Seçilen metin:
%%

Mukaddes şehir Kudüs...
Burası Kudüs-ü Şerif, ilk kıblemiz. Miracın ilk basamağı, semalara uzanan Nebilerin bağrında dinlenen velilerin beldesi. Sezai Karakoç’un deyimiyle, Gökte yaratılıp yere indirilen şehir. Mazlum, mağdur, mahzun ve yalnız Kudüs-ü Şerif...
Hayrünnisa YURÇ
-Mescid-i Aksa’yı gördüm düşümde.
Bir çocuk gibiydi ve ağlıyordu,
Varıp eşiğine alnımı koydum,
Sanki bir yer altı nehri çağlıyordu.
Gözlerim yollarda bekler dururum,
Nerde kardeşlerim diyordu bir ses.
İlk Kıblesi benim ulu Nebi’nin,
Unuttu mu bunu acaba herkes.
Burak dolanırdı yörelerimde,
Mirac’a yol veren hız üssü idim,
Bellidir kutsallığım şehir ismimden,
Her yana nur saçan bir kürsü idim.
Hani o günler ki binlerce mü’min,
Tek yürek halinde bana koşardı,
Hemşehrim nebi’ler yüzü hürmetine,
Cevaba erişen dualar vardı.
Şimdi kimsecikler varmaz yanıma,
Mü’minde yoksunum tek ve tenhayım,
Rüzgarlar silemez gözyaşlarımı,
Çöllerde kayıp bir yetim vâhayım.
Mescid-i Aksa’yı gördüm düşümde.
Götür müslümana selam diyordu,
Dayanamıyorum bu ayrılığa,
Kucaklasın beni İslâm diyordu.
Mehmet Akif İnan
Burası Kudüs-ü Şerif, ilk kıblemiz. Miracın ilk basamağı, semalara uzanan Nebilerin bağrında dinlenen velilerin beldesi. Sezai Karakoç’un deyimiyle, Gökte yaratılıp yere indirilen şehir. Mazlum, mağdur, mahzun ve yalnız Kudüs-ü Şerif...

%%

Veri kümesi satırları:
%%

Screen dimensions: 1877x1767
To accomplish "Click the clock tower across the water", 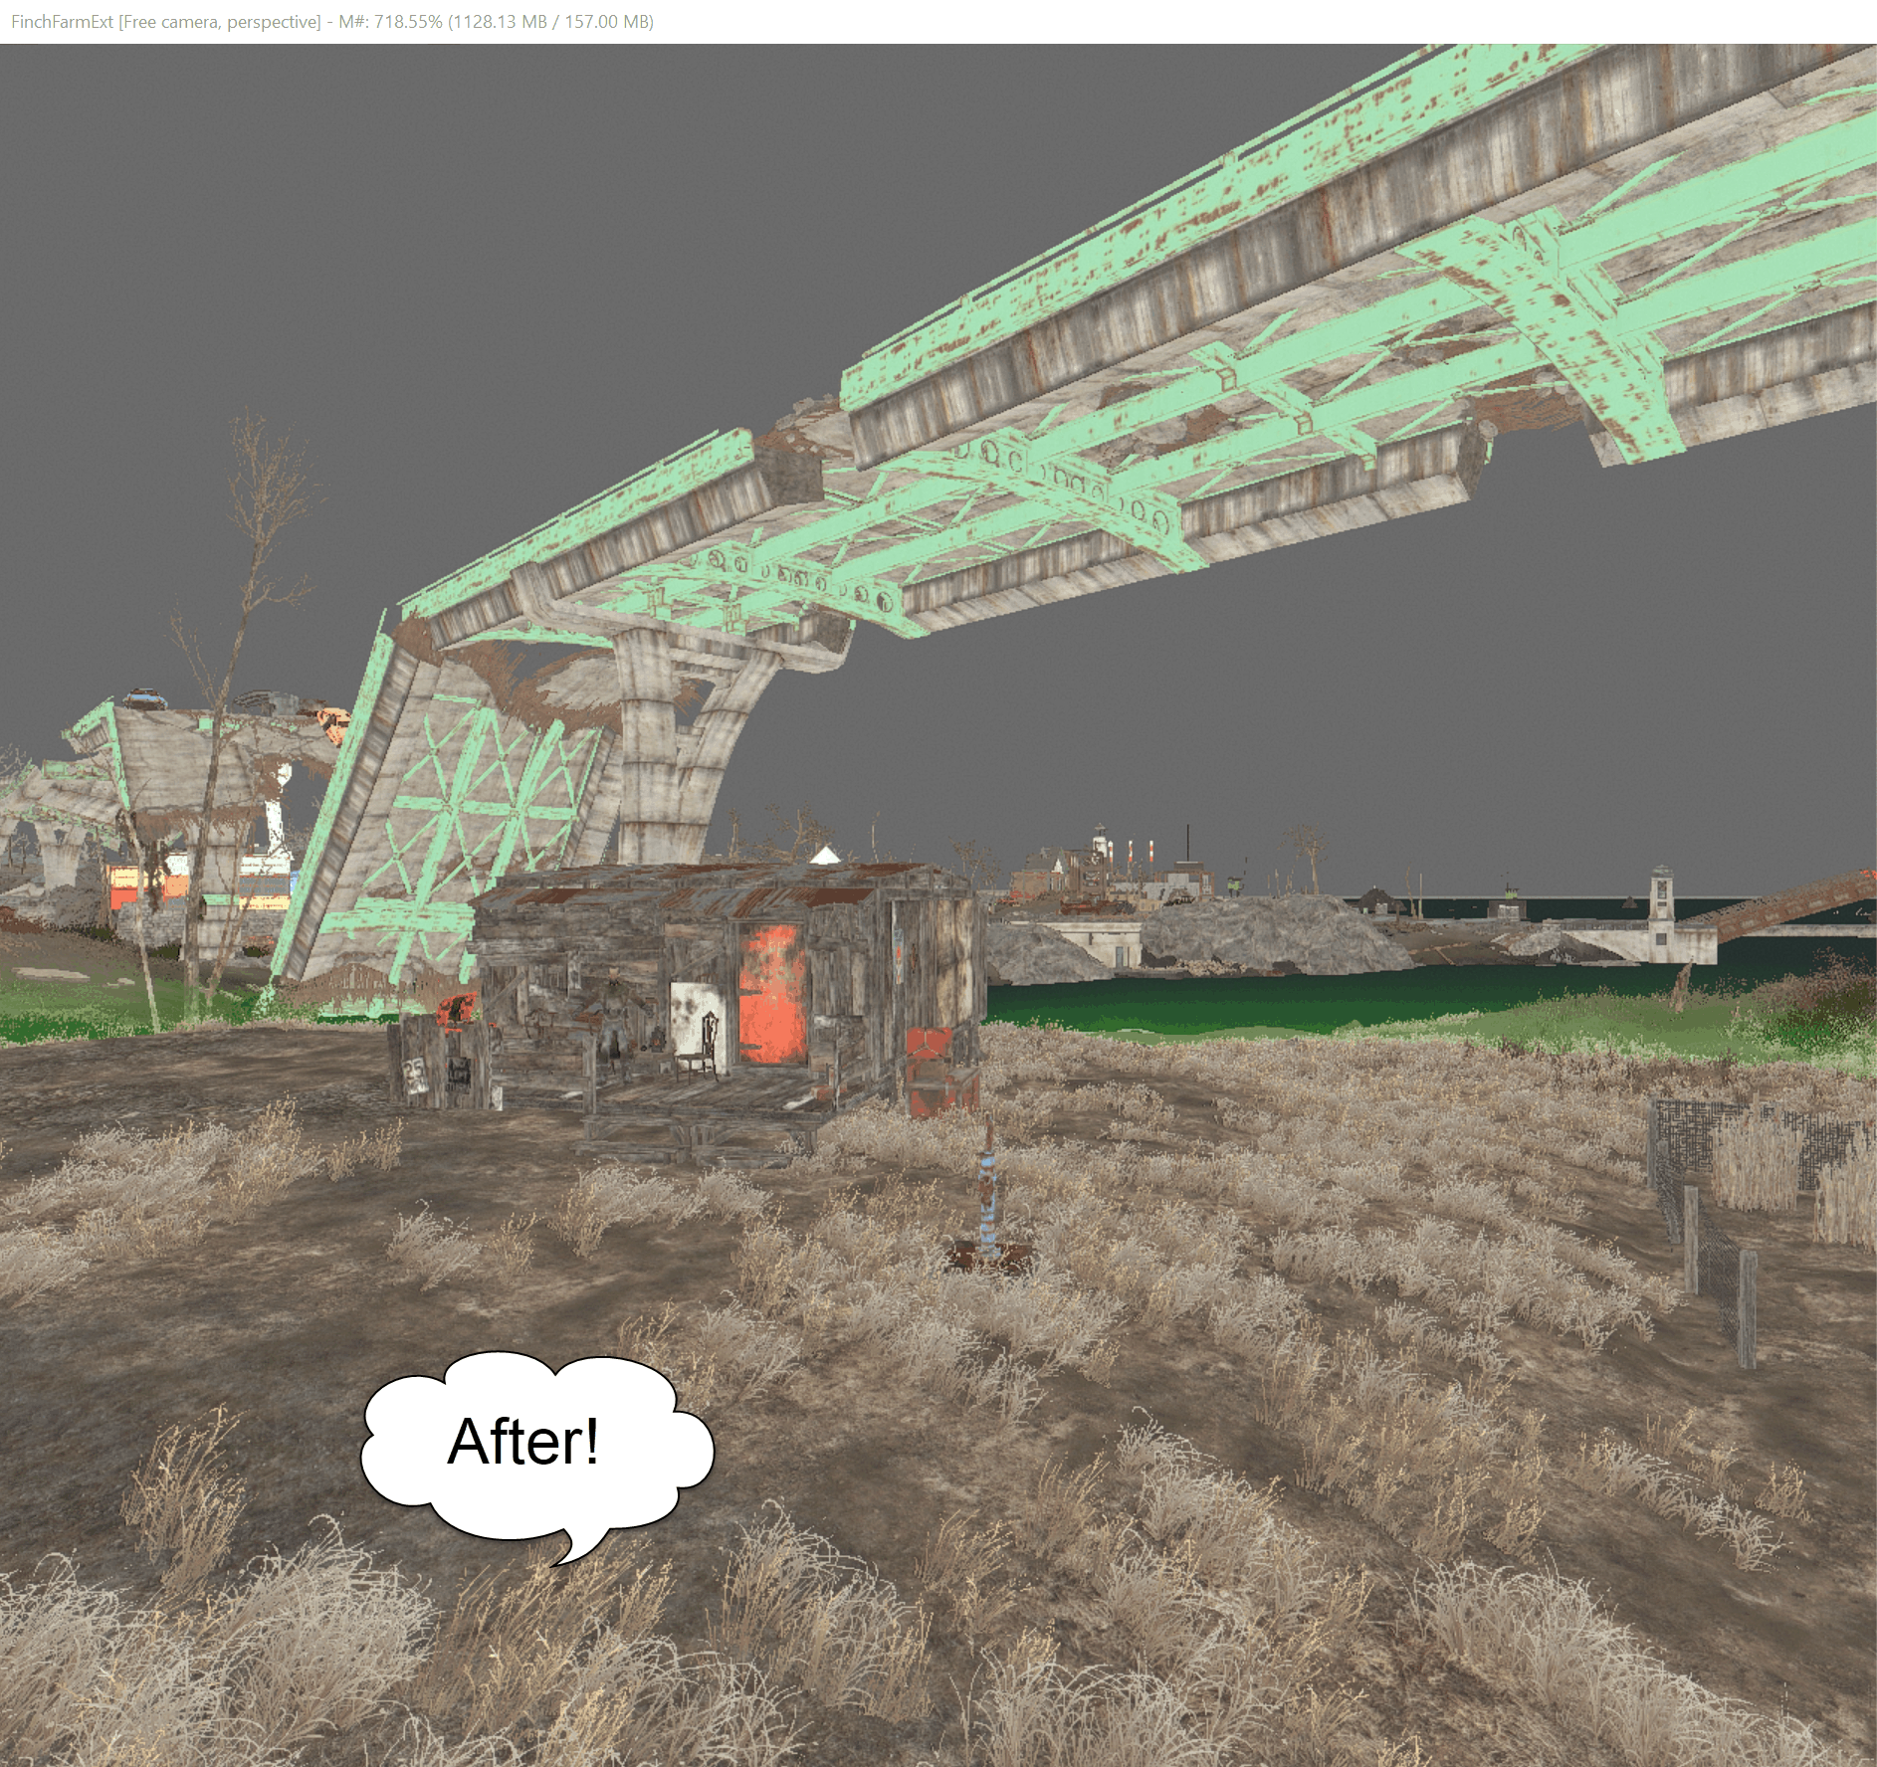I will point(1660,908).
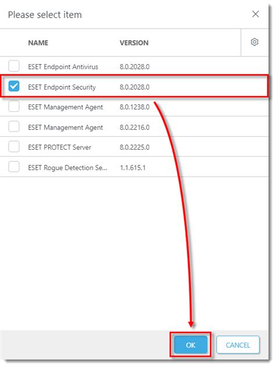Enable the ESET Rogue Detection Sensor checkbox
Viewport: 276px width, 367px height.
click(x=14, y=167)
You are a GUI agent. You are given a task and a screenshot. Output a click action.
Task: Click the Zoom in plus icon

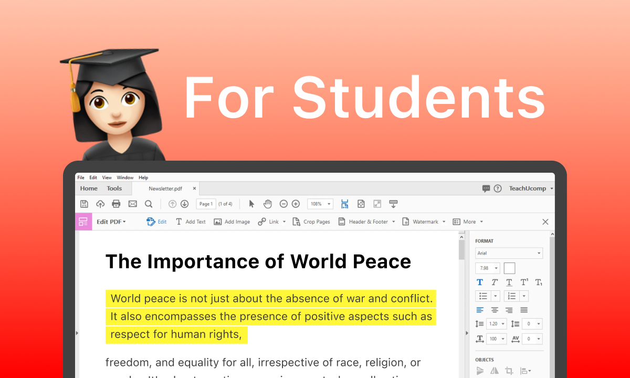[296, 204]
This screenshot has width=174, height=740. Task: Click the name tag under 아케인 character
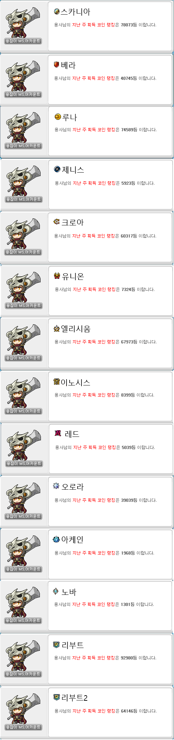[x=24, y=569]
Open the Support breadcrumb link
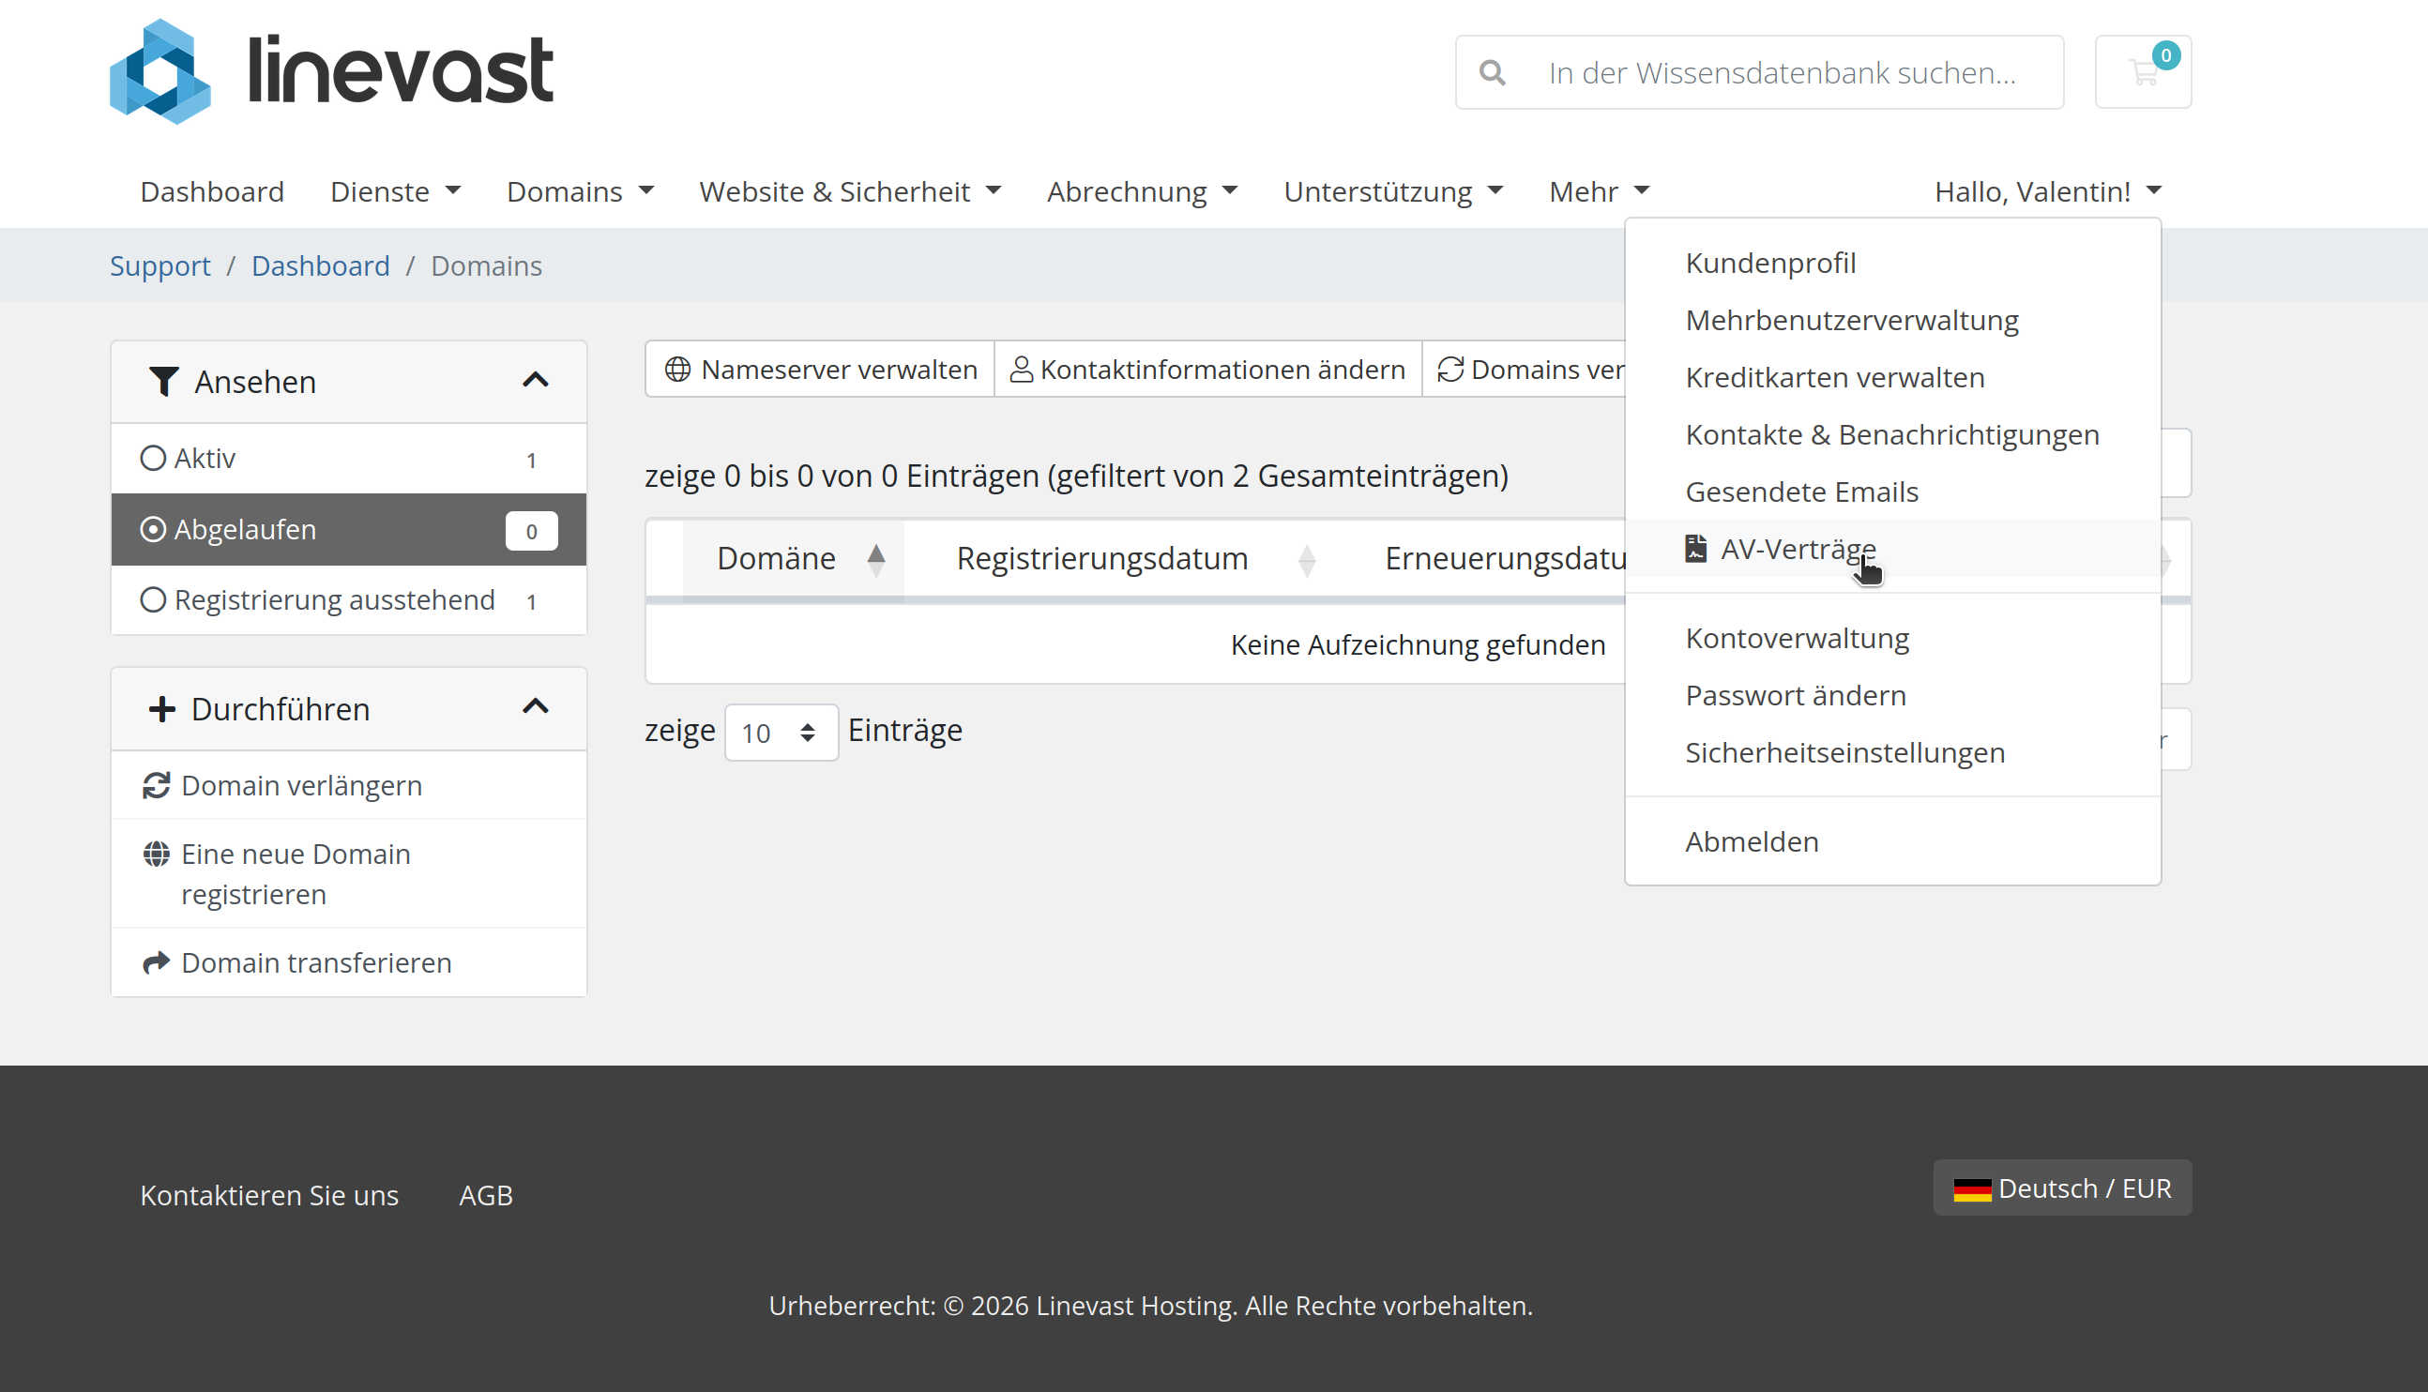This screenshot has height=1392, width=2428. [160, 265]
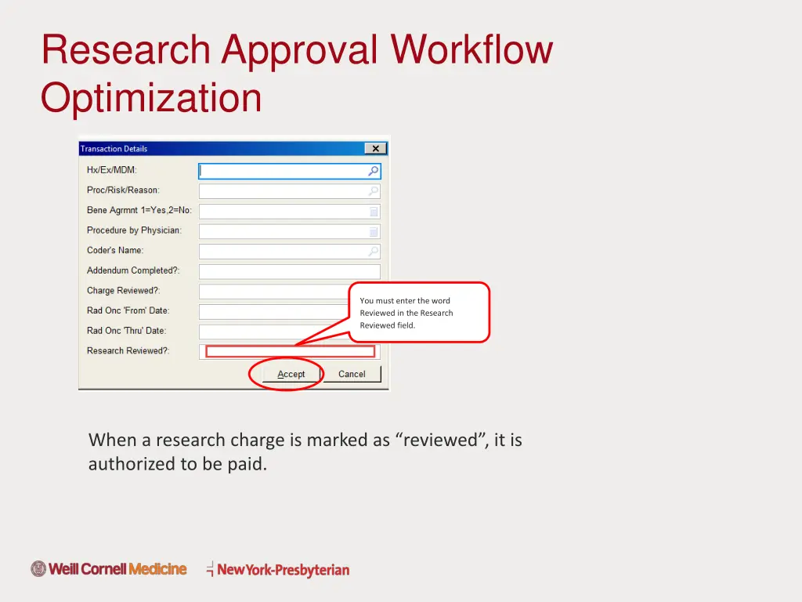
Task: Click the Weill Cornell Medicine seal logo
Action: click(x=38, y=569)
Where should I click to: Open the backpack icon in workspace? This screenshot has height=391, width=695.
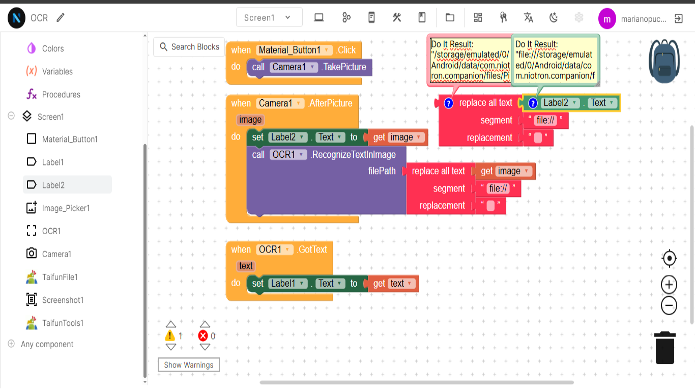[664, 61]
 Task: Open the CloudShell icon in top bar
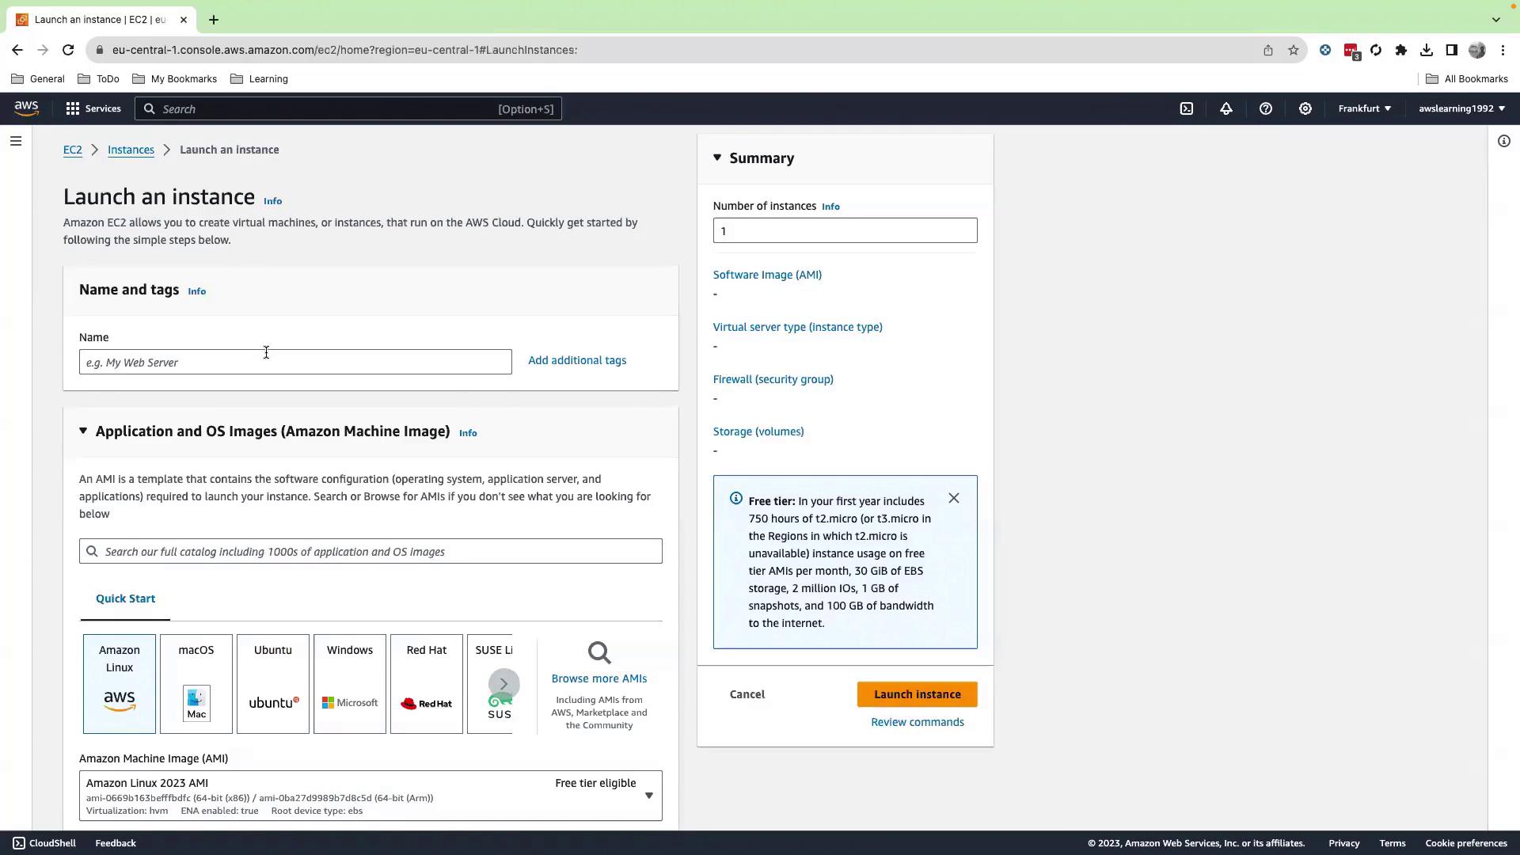pos(1186,108)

%%

Yapılacaklar:
1. Kudüs metninde, Sezai Karakoç'un deyimiyle Kudüs nasıl bir şehir olarak tanımlanıyor?
2. Veri kümesi satırlarında "icon" dizesini içeren tüm satırları bulun ve kopyalayın. Aramada büyük/küçük harf ayrımı gözetilir.

Alıştırma cevapları:
1. Gökte yaratılıp yere indirilen şehir.

2.
Task: Click the Zoom in plus icon
Where should I click to: Open the backpack icon in workspace? This screenshot has height=391, width=695.
 Task: Open the CloudShell icon in top bar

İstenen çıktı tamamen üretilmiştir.